Nas obras de Marcello Quintanilha (Sábado dos Meus Amores, 2009; Almas Públicas, 2011; Tungstênio, 2014; entre outros), o formato de crônica ou narrativas frenéticas serve também como atualização daquele instantâneo social criado por Angelo Agostini, agora com a sensibilidade dos tempos atuais. “Todas as HQs do Quintanilha, mesmo as que se passam no presente, têm um forte elemento histórico e de representação fidedigna. Seja falando do Rio e Niterói (Luzes de Niterói, Talco de Vidro, Fealdade de Fabiano Gorila), seja falando de Salvador (Tungstênio), ele transmite uma ideia forte de narrativa e ambientação pesquisadas e pensadas. A verossimilhança é muito importante na sua estética”, analisa Érico Assis.

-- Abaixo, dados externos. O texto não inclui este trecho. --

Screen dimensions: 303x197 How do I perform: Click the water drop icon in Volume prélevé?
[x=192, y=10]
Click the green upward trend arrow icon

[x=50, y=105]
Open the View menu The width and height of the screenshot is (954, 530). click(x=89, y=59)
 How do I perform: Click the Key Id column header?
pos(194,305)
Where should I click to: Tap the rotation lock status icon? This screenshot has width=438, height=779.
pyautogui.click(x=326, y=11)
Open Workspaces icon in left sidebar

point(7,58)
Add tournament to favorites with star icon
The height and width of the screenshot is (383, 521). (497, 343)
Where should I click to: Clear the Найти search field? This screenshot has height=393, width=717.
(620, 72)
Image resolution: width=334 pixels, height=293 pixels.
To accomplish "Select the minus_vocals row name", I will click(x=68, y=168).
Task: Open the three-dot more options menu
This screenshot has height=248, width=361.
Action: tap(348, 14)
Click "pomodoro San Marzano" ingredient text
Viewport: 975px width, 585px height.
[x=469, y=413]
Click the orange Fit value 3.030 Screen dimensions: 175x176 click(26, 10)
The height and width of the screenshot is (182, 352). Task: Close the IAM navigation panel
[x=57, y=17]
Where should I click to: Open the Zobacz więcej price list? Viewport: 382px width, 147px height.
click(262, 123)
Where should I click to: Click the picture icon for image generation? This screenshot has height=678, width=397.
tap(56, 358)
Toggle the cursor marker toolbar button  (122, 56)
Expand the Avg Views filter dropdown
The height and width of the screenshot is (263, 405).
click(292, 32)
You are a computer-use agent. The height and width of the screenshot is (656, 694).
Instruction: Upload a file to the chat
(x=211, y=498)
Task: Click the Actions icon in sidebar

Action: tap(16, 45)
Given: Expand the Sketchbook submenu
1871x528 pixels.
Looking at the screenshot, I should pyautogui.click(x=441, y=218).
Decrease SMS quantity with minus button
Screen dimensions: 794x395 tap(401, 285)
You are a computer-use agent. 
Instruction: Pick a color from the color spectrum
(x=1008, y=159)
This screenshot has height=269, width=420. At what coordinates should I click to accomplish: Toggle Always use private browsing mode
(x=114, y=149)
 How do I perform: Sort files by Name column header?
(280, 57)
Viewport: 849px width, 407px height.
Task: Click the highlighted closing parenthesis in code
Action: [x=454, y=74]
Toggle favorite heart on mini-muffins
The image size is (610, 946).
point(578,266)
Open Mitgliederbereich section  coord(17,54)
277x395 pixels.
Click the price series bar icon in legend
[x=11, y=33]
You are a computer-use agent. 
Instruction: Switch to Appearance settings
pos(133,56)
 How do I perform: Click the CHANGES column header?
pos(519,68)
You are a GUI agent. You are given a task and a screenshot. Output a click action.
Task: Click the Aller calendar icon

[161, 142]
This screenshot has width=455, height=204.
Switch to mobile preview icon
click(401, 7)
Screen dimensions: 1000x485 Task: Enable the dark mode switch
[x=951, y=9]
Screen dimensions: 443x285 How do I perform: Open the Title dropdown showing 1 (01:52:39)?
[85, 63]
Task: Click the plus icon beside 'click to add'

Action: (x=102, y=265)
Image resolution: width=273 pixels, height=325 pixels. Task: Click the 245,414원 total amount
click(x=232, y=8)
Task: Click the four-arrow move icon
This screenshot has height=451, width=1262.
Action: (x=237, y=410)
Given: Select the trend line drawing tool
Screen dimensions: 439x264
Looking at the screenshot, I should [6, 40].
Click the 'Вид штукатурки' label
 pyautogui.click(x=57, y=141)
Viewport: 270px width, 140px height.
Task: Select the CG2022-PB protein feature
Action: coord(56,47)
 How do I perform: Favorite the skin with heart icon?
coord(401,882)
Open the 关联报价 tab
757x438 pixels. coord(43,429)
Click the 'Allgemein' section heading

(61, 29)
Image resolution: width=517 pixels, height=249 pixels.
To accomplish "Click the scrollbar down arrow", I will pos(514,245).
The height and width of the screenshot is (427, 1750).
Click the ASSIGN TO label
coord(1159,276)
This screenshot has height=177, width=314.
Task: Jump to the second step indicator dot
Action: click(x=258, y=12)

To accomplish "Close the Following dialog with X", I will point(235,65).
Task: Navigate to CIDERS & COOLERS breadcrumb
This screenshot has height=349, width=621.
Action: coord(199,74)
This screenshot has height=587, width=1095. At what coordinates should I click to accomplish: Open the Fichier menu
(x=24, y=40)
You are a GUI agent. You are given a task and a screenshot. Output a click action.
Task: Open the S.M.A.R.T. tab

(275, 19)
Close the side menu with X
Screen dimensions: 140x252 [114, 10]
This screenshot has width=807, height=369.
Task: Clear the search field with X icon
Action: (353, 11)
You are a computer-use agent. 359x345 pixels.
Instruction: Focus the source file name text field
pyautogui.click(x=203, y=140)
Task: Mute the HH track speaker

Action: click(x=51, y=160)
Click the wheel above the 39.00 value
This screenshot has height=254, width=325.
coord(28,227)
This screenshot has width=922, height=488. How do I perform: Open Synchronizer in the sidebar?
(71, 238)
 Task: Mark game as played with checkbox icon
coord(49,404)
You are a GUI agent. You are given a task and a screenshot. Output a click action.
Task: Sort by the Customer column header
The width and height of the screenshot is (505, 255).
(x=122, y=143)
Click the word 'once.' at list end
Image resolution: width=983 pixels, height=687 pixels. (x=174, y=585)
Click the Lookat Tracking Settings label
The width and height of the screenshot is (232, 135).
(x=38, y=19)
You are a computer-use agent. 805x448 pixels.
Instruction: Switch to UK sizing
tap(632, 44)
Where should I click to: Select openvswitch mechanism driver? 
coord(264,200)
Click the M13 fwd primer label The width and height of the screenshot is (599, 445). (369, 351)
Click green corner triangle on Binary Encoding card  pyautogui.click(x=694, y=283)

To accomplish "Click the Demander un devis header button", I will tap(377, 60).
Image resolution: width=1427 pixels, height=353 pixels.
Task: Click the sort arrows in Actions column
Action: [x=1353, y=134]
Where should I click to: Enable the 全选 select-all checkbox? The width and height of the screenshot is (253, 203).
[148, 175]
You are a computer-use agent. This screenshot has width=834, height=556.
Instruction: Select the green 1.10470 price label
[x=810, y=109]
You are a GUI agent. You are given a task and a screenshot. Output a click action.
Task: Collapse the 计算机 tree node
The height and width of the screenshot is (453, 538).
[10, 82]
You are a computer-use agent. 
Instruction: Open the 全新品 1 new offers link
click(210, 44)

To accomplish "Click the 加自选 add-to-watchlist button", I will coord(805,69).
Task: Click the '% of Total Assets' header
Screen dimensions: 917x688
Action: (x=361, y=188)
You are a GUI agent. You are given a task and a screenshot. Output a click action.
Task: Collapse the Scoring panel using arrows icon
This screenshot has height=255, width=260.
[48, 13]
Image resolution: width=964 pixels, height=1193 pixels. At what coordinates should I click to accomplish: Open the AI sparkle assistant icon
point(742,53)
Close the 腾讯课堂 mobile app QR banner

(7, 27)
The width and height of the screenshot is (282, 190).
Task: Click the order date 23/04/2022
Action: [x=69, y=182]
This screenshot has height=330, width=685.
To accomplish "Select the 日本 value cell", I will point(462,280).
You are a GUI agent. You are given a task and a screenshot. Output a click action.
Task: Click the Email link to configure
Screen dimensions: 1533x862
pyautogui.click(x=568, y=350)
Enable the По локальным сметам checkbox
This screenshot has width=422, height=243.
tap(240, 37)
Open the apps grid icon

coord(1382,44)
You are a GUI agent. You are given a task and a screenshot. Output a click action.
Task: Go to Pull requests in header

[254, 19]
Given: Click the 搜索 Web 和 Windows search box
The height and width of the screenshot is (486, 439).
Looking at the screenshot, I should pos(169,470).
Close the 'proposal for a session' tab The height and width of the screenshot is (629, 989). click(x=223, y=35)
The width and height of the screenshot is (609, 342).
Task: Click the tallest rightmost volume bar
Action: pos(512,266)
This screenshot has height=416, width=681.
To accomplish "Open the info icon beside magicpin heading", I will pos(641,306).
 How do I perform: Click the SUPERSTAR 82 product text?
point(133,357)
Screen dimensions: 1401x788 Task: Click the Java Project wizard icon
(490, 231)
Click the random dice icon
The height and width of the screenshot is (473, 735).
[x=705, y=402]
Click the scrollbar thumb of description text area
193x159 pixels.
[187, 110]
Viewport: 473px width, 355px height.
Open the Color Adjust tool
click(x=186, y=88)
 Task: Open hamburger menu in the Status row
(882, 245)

Alguns quadrinhos do país são mais específicos a tratar determinados momentos ou personagens históricos, como D. João Carioca – A corte portuguesa chega ao Brasil (1808-1821), de Lilia Moritz Schwarcz e Spacca, que narra com irreverência, o recorte adiantado no título, ou Os Sertões – A luta (2011), em que Carlos Ferreira e Rodrigo Rosa retratam a Guerra de Canudos sob inspiração do livro de Euclides da Cunha, ou ainda Adeus, Chamigo Brasileiro – Uma história da guerra do Paraguai (1999), de André Toral, sobre o sangrento conflito ocorrido entre 1864 e 1870. Nenhum destes – e de vários tantos, como Beco do Rosário (2015), no qual Ana Luisa Koehler reconstitui a Porto Alegre dos anos de 1920 sob a perspectiva de uma jovem aspirante a jornalista – trata da história brasileira com algum tipo de condescendência.
O que importa é a subjetividade dos autores e dos personagens, o cuidado na pesquisa e reconstrução do passado e a necessidade de revisar aspectos até então apagados, propiciando ao leitor embarcar em viagens de imaginação e revelação.